Davanın karar duruşması bugün Kars 1'inci Ağır Ceza Mahkemesi'nde görüldü. Duruşmada Savcı mütalaasında Erdağ’ın 'haksız tahrik altında kasten adam öldürme' suçundan cezalandırılmasını talep etti. Erdağ burada yaptığı savunmasında önceki ifadelerini tekrar ederek, “Babama ait hayvanları çeşmeye götürdüm. Birdal Doğan karşıma geçip 'Seni kaçıracağım, kendime karı yapacağım. Sonra seni başkalarına satacağım' diye sözler söyledi. Zaten 3 yıldır hep rahatsız ediyordu. Beni kaçırması için birilerine para bile vermişti. Onun korkusundan okulda maket bıçağı ve biber gazı taşıyordum. O gün de annem ve abim hastaneye gideceği için okula gitmedim ve babama yardım etmek için köyde kaldım. Hayvanlara su içirmek için çeşmeye gittim ve yanıma silah aldım. Çeşmede benim yanıma gelen Doğan, bana ağır hakaretlerde bulundu. Ben de yanımda taşıdığım silahı çıkarıp korkumdan gözümü kapatarak ateş ettim. Maksadım korkutmaktı. Onun yüzünden okulumu tamamlayamadım. Eğitim hayatım yarım kaldı. Genç yaşta hapse girdim.
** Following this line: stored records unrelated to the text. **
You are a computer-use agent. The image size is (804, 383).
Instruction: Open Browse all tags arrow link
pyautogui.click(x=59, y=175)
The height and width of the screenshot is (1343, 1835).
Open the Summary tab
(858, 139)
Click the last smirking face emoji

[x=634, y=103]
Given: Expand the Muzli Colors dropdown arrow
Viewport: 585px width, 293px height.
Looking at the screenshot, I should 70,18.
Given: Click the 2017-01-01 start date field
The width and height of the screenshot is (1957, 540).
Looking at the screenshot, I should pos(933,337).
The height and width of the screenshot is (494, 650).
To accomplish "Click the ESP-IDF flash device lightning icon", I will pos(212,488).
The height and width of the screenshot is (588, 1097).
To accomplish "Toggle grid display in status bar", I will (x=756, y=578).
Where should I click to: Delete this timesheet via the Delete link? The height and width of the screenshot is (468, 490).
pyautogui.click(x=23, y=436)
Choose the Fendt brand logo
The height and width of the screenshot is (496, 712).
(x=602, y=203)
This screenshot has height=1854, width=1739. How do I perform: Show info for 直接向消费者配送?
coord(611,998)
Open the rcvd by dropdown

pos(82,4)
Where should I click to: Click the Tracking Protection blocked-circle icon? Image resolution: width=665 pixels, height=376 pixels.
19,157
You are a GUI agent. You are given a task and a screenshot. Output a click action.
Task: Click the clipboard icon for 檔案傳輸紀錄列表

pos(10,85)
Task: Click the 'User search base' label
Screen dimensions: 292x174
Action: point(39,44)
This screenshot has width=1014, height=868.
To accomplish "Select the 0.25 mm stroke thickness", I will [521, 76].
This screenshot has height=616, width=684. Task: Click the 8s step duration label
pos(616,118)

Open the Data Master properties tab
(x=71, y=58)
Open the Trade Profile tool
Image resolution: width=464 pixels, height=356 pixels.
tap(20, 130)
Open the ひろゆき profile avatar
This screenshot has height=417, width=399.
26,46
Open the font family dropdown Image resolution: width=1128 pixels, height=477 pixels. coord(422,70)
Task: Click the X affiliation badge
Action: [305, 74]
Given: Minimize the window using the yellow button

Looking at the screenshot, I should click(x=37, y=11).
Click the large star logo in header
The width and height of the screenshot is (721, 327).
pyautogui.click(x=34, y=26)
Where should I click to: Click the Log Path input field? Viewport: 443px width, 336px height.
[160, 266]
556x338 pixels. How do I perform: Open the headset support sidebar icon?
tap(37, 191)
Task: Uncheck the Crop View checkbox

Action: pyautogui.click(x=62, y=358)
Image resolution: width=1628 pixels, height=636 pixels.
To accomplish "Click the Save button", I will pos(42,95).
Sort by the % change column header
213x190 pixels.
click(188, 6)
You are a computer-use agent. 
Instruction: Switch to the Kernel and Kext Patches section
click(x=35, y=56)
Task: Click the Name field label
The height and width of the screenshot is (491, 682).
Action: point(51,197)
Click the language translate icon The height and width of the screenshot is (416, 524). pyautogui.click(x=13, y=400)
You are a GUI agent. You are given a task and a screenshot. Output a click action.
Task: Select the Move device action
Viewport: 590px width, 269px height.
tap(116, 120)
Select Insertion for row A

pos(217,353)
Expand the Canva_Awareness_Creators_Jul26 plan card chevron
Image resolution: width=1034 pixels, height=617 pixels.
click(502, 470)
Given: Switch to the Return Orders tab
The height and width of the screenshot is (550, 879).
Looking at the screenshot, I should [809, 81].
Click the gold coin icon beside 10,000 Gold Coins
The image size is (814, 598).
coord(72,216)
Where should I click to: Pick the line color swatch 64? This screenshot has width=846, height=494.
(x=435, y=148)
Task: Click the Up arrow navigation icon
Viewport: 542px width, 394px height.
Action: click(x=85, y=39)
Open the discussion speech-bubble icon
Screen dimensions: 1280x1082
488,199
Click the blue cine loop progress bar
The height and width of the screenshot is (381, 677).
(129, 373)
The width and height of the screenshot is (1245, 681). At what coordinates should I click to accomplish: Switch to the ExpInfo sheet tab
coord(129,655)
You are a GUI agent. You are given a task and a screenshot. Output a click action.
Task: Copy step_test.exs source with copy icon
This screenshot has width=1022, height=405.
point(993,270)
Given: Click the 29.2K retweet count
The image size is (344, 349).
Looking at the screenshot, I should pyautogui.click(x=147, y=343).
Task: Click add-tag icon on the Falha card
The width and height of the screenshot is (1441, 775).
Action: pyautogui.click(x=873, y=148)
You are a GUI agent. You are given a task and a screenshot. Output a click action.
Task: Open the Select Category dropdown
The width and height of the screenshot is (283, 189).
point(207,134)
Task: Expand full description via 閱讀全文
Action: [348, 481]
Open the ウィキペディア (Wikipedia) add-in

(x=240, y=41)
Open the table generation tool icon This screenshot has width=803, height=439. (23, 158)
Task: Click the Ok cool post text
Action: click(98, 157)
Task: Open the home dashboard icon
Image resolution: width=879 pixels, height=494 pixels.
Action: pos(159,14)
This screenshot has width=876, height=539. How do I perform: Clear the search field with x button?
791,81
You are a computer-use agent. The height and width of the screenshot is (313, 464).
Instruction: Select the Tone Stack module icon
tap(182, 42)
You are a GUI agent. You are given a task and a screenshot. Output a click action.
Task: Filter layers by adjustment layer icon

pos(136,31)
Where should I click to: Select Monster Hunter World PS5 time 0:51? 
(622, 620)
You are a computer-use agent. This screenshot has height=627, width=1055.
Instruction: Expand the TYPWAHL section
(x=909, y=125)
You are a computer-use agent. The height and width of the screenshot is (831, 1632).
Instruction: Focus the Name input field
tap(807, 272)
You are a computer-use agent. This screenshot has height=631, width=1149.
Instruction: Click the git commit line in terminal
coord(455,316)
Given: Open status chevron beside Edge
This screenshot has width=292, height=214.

Tahliyemi ve beraatimi istiyorum" dedi.

Erdağ’ın avukatı Sinan Erdağı ise yaptığı savunmasında, “Cumhuriyet Savcılığının kabule ilişkin değerlendirmelerine kısmen katılmakla birlikte, hukuki değerlendirme ile olayın TCK 29. Madde anlamında Tahrik altında işlendiği yönündeki kabulüne katılmamız mümkün değildir. Şöyle ki; olayın oluş şekli dikkatlice bu anlatımlar ve dosyadaki delillerle birlikte değerlendirildiğinde, suç tarihinde 15-18 yaş grubunda olan müvekkilin, 14 yaşından beridir maktülün sözlü tacizlerine, sosyal medya üzerinden takiplerine, yine fiilen takip edilerek iç huzurunun bozulduğu ve yine aynı zamanda tanık anlatımlarında görüldüğü üzere, müvekkili kaçırarak evlenmek istediği ve bu amaçla da üçüncü kişilere para teklif ederek, aynı zamanda yardım talep ettiği hususları net bir şekilde ortaya çıkmıştır. Bu hususlar artık tartışma dışı kalmaktadır. Azra'nın uzun zamandan beridir takip edildiği, bunun sosyal medyadan, telefonlardan ve aynı zamanda fiziki olarak gerçekleştirildiği, maktülün Azra'yı evlenmek amacıyla kaçırmak konusunda bir fikri bulunduğu ve bu fikrini eylemsel olarak ortaya koymaya başladığı, bu amaçla da kaçırma organizasyonu yaptığı, bu konuda kendisine yardım edebilecek kişilere para ve çıkar teklif ederek, gerek kaçırmak için araç temin etme ve gerekse kendisine yardımcı olacak kişileri temin etme çabası içerisinde olduğu dosyadaki tüm delillerle sabittir. Bu husus Cumhuriyet Savcılığı tarafından da kabul edilmektedir. Müvekkil, burada uzun zamandan beridir devam eden saldırıların kendisi üzerinde oluşturduğu kızgınlık ve öfke ile intikam almak ya da cezalandırmak amacıyla hareket etmenin ötesinde, bu saldırıyı defetmek amacıyla hareket etmiş ve bunu da maktülden olan korkusunun etkisi ile gerçekleştirmiştir. Bu da bizi TCK 27/2. Madde anlamında Yasal Savunma Sınırının aşılması sonucuna götürmektedir. Aynı zamanda Cumhuriyet Savcılığı makamı da esasen, mütalaasında kabul olarak bu durum ortaya koymaktadır. Müvekkil hakkında TCK 27/2. Maddesi uyarınca ceza verilmesine yer olmadığına dair karar verilmesini saygıyla talep ederiz.” dedi.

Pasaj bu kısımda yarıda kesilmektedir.